Stored items:
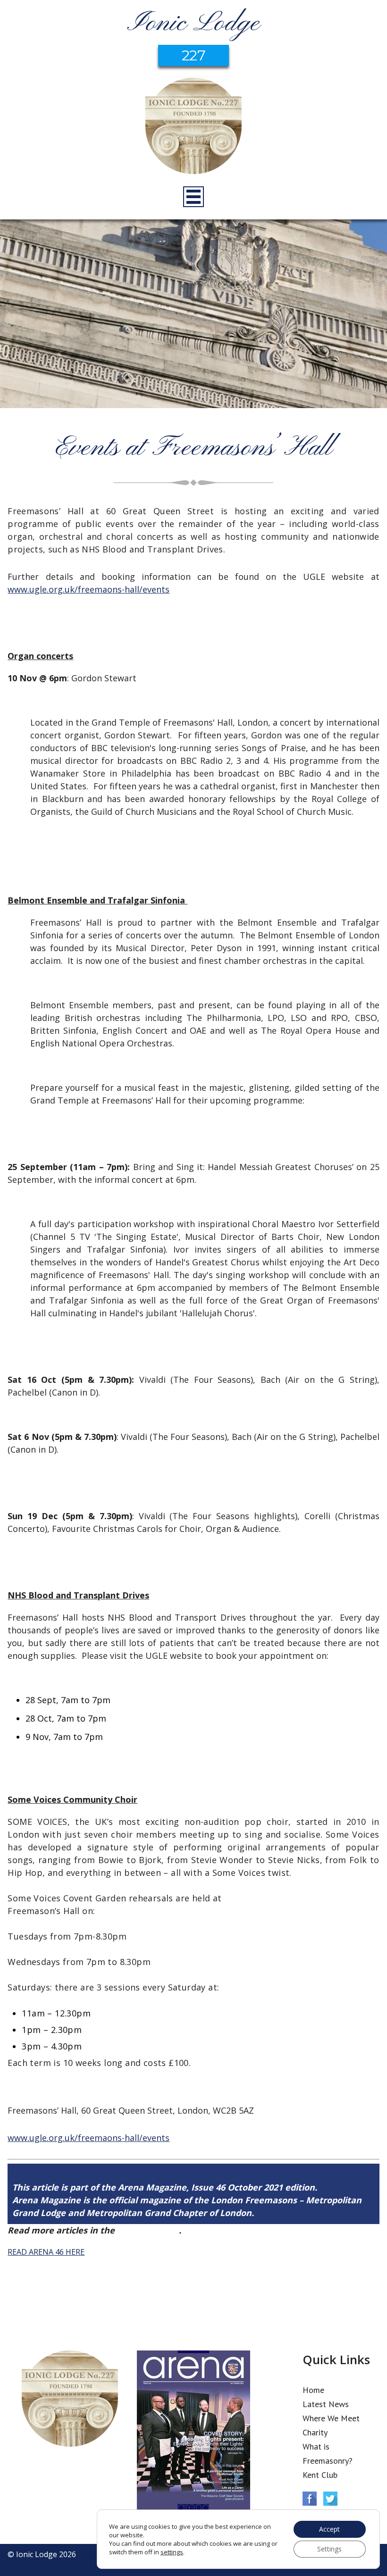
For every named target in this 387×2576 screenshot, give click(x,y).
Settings (329, 2548)
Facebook (310, 2499)
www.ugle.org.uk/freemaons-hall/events (88, 589)
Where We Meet (331, 2418)
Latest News (326, 2404)
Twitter (330, 2499)
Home (313, 2389)
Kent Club (320, 2474)
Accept (329, 2529)
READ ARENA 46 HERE (46, 2252)
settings (171, 2552)
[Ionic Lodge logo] (193, 127)
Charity (315, 2432)
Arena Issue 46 (148, 2230)
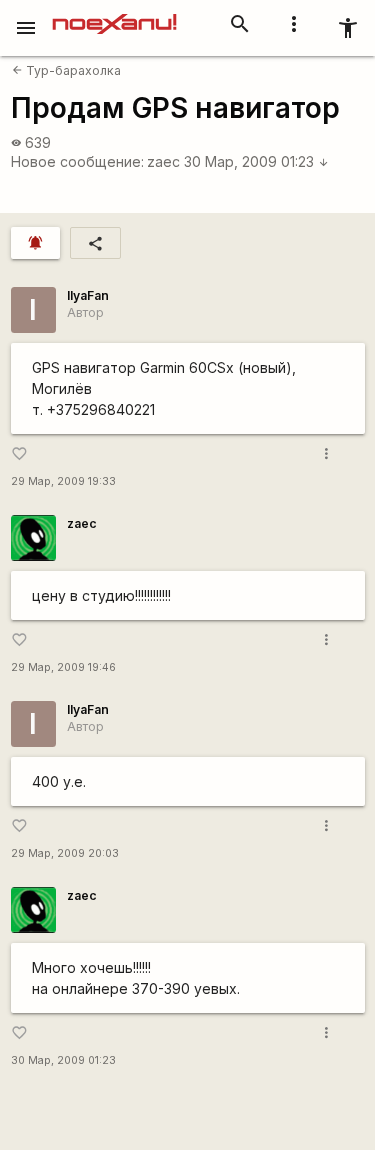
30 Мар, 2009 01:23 (256, 161)
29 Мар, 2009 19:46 (63, 667)
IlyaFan (88, 295)
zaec (163, 161)
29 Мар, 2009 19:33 (63, 481)
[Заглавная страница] (114, 14)
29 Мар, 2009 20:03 (65, 853)
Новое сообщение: (77, 161)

> _Exercise goal_
All lines above starting at the one with "Charity (315, 2432)" and ending at the one with "29 Мар, 2009 20:03 (65, 853)", inclusive, are to be printed again exactly, with the pictures left out.

> _Worked solution_
Charity (315, 2432)
Arena Issue 46 (148, 2230)
30 Мар, 2009 01:23 (256, 161)
29 Мар, 2009 19:46 (63, 667)
IlyaFan (88, 295)
zaec (163, 161)
29 Мар, 2009 19:33 (63, 481)
[Заглавная страница] (114, 14)
29 Мар, 2009 20:03 (65, 853)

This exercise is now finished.